Temple Law Review
- Discipline: Law
- Language: English
- Edited by: Brittany Steane

Publication details
- Former name: Temple Law Quarterly
- History: 1927–present
- Publisher: Temple University Beasley School of Law (United States)
- Frequency: Quarterly

Standard abbreviations
- Bluebook: Temp. L. Rev.
- ISO 4: Temple Law Rev.

Links
- Journal homepage;

= Temple Law Review =

Temple Law Review is a student-edited law review, sponsored by the Temple University Beasley School of Law. The journal is "dedicated to providing a forum for the expression of new legal thought and scholarly commentary on important developments, trends, and issues in the law." Publishing continuously since 1927, Temple Law Review is one of three student journals at Temple University Beasley School of Law. Four issues are printed each year, with the Summer issue traditionally focusing on scholarly materials presented during that year's Symposium. Temple Law Review also publishes Temple Law Review Online, a supplement for "scholarly works that are shorter than the traditional law review article, involve time-sensitive topics, or directly respond to materials published in Temple Law Review's printed issues."

== History ==
The journal was founded in 1927 as the Temple Law Quarterly. In its earliest years, the journal covered a wide variety of legal topics, including constitutional law, international law, and legal ethics, with articles and case notes contributed by both students and practicing lawyers. Temple Law Quarterly scrutinized many twentieth-century developments, publishing articles on patent law's approach to chemical compounds, the consequences of the two World Wars on civil rights and insurance liabilities, the rise of medical malpractice law, and racial discrimination in Pennsylvania Bar admissions. The journal published sixty volumes under the name Temple Law Quarterly, before being renamed the Temple Law Review in 1988.
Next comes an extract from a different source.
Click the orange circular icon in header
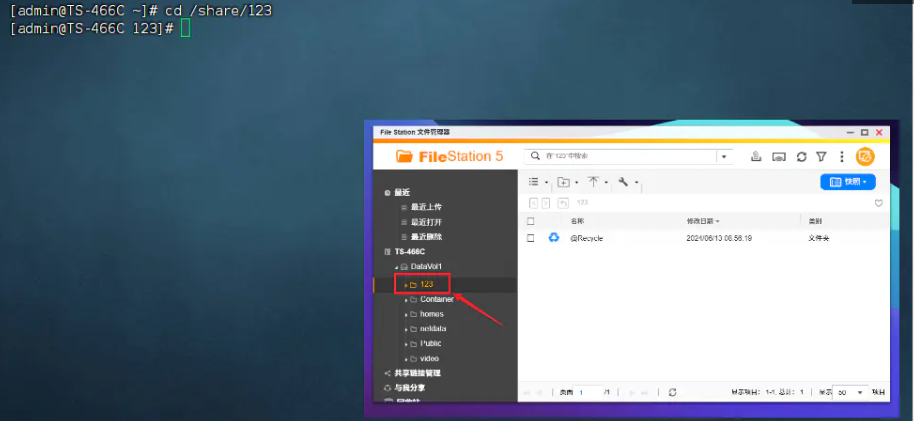The image size is (914, 421). (x=864, y=157)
== Notable review articles ==
- Third Circuit Task Force (2019). "2019 Report of the United States Court of Appeals for the Third Circuit Task Force on Eyewitness Identification"
- Reinstein, Robert J. (2013). "Is the President's Recognition Power Exclusive?"
- Fiss, Owen (2011). "The World We Live In"
- Wood, Honorable Diane P. (2009). "The Changing Face of Diversity Jurisdiction"
- Peterson, Christopher L. (2005). "Federalism and Predatory Lending: Unmasking the Deregulatory Agenda"
- Third Circuit Task Force (2001). "Report on Selection of Class Counsel"
- Kairys, David (1998). "Legal Claims of Cities Against the Manufacturers of Handguns"
- Heise, Michael (1995). "State Constitutions, School Finance Litigation, and the "Third Wave": From Equity to Adequacy"
- Robert J. Reinstein, Completing the Constitution, 66 Temp. L. Rev. 361 (1993).
- Schuman, David (1992). "The Right to a Remedy"
- Hubsch, Allen W. (1992). "The Emerging Right to Education Under State Constitutional Law"
- Broderick, Raymond J. (1992). "Why the Peremptory Right Should Be Abolished"
- Salken, Barbara C. (1989). "The General Warrant of the Twentieth Century? A Fourth Amendment Solution to Unchecked Discretion to Arrest for Traffic Offenses"
- Bauman, John H. (1988). "Damages for Legal Malpractice: An Appraisal of the Crumbling Dike and the Threatening Flood"
- Angel, Marina (1988). "Women in Legal Education: What It's Like to be Part of a Perpetual First Wave or the Case of the Disappearing Women"

== Notable quarterly articles ==

- Chief Justice William H. Rehnquist, The Courts and the Constitution, 60 Temp. L.Q. 829 (1987).
- The Philadelphia Special Investigation Commission: The Findings, Conclusions, and Recommendations of the Philadelphia Special Investigation Commission, 59 Temp. L.Q. 339 (1986).
- The Report of the Philadelphia Bar Association Special Committee on Pennsylvania Bar Admission Procedures - Racial Discrimination in Administration of the Pennsylvania Bar Examination, 44 Temp. L.Q. (1971).
- Honorable Robert H. Jackson, et al., Agreement for the Establishment of an International Military Tribunal, 19 Temp. L.Q. 160 (1946); Charter of the International Military Tribunal, 19 Temp. L.Q. 162 (1946); Indictment Against Major Nazi War Criminals, 19 Temp. L.Q. 172 (1946).
- Francis Chapman, Lincoln the Lawyer, 9 Temp. L.Q. 277 (1935).